Как и почти все шахматисты старшего поколения, он пользовался компьютером только как базой данных. Говорил: «Раньше, чтобы сыграть новый дебют, мне только информацию две недели нужно было собирать, а то и месяц. Теперь же хватает получаса…» Но менять методы «ручного» анализа не хотел и смириться с тем, что канули в Лету его шахматы с многочасовым, нередко многодневным анализом одной и той же позиции, с неизбежными дырами в этом анализе, не мог.

Наступившие времена, когда даже заурядная шахматная программа зорче Каиссы самой, не пришлись ему по душе:

– Я компьютер не особенно жалую. Почему? Да главным образом, за его безответственность. Я, например, жертвую ему фигуру за атаку – он: у черных выиграно. Уже через пару ходов оценивает позицию как равную, потом я делаю сильный ход – он: у белых выиграно. Потом опять у черных… Безответственность какая-то! Нет, это не по мне.

Говорилось это, правда, когда шахматные программы были довольно слабыми, но даже потом, когда работа с компьютером стала непременной составляющей подготовки любого профессионала, он так и не научился прибегать к его советам. Да и не хотел: ему не нравилось, что эти машинные анализы лишают игру «лица необщего выраженья», характерного для шахмат, в которые играл он.

Хотя безжалостные факты не мог не признать. На турнире в Амстердаме (2008) вздыхал:

– Молодые уничтожают меня уже в начале партии. Я ведь компьютером, как они, пользоваться не умею.

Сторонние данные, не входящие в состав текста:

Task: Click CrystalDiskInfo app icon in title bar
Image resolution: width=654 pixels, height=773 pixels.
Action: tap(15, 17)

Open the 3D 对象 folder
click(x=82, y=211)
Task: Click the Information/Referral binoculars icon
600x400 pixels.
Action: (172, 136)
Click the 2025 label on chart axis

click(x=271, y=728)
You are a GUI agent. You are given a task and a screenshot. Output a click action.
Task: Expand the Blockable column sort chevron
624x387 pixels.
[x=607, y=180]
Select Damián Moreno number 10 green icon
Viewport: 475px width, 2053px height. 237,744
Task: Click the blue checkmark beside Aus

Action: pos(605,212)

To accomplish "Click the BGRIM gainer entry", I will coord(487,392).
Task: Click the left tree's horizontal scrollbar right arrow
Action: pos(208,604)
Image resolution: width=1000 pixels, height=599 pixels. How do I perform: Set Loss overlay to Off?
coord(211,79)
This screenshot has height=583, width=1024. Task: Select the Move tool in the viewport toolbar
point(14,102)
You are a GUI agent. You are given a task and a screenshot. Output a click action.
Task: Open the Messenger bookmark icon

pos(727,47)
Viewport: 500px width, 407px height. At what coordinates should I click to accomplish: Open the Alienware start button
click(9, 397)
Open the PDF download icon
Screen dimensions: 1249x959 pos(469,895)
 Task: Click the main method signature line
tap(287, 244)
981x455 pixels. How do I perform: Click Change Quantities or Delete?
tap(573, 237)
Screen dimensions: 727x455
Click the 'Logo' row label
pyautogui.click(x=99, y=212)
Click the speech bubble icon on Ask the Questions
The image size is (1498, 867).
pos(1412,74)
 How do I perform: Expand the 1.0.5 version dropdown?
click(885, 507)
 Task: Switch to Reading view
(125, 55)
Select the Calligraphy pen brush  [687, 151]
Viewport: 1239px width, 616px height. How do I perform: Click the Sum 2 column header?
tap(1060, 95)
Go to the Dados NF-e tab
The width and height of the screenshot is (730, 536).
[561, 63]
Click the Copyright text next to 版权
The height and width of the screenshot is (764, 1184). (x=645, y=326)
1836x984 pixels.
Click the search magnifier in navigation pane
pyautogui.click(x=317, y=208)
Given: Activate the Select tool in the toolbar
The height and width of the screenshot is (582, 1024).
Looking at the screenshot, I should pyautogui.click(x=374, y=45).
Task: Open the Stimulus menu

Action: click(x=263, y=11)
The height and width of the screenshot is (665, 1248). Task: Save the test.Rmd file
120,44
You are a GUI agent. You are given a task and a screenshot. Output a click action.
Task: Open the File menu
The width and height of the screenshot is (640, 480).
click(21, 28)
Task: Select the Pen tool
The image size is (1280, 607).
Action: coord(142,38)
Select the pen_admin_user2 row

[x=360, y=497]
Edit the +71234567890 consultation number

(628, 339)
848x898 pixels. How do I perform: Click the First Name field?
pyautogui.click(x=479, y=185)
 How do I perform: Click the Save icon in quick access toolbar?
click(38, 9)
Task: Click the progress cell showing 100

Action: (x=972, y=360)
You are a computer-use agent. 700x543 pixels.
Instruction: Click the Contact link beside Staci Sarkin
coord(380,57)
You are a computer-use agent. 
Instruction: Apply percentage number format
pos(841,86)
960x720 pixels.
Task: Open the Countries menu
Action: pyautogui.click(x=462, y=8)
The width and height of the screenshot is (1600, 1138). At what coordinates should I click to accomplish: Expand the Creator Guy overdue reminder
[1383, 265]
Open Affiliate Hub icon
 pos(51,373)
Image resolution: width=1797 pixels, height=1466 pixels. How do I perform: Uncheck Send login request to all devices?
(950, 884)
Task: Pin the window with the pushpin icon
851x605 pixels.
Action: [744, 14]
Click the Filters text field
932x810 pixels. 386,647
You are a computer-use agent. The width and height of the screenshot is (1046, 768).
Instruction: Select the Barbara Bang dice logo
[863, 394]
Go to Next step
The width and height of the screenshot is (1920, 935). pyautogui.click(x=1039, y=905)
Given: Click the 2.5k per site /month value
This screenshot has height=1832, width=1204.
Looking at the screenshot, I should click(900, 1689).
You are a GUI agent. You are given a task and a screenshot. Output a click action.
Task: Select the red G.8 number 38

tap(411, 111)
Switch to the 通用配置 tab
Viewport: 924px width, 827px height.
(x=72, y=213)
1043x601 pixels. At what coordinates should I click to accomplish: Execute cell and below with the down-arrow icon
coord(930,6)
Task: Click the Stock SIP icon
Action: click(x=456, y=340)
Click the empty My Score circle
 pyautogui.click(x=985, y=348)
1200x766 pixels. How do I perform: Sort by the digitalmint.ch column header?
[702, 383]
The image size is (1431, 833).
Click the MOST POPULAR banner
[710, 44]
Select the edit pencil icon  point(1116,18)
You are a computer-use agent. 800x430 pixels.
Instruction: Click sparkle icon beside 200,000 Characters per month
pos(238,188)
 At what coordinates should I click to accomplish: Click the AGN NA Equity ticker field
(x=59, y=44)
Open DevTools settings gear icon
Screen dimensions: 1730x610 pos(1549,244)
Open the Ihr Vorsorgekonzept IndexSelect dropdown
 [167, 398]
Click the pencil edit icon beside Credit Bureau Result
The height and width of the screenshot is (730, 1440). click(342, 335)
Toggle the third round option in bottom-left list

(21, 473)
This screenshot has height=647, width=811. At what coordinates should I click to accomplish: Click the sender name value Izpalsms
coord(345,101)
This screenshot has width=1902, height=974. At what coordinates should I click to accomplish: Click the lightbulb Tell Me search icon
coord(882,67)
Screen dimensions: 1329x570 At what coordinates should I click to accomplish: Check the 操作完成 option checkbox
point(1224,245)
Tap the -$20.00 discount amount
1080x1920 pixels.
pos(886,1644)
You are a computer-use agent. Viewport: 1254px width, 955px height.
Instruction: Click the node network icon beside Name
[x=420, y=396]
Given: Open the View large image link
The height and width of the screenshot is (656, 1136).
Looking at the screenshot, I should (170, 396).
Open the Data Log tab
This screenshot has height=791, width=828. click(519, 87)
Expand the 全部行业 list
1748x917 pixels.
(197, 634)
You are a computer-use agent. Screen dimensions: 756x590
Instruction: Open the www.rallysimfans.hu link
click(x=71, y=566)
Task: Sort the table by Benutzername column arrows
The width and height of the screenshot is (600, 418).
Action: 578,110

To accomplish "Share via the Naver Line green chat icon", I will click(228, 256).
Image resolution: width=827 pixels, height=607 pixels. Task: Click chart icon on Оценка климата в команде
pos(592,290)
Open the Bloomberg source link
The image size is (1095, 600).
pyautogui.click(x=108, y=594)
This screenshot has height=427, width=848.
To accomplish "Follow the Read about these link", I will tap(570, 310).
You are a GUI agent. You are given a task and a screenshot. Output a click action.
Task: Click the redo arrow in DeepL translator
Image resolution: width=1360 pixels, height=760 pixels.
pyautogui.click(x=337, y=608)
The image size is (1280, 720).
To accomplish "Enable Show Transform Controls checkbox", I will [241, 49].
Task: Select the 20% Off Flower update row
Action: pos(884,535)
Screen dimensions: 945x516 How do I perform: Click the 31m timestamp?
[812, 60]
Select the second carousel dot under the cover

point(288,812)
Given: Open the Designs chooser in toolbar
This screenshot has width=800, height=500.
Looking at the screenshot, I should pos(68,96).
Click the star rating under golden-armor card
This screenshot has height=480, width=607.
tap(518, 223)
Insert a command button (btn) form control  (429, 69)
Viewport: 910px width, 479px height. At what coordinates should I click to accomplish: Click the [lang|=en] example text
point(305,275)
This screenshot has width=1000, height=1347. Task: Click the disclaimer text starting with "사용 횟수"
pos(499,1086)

И если молодой человек превосходит меня в дебюте, в миттельшпиле исход партии становится ясным, и мне нечего этому противопоставить.

Сюрприз на юбилей

Старея, замыкался в себе, и если разговор сворачивал на любую нешахматную тему, становился похожим на ребенка, которого оттащили от песочницы. К концу жизни это приняло еще более радикальные формы: он просто не мог говорить ни о чем другом, и замечал это не только я.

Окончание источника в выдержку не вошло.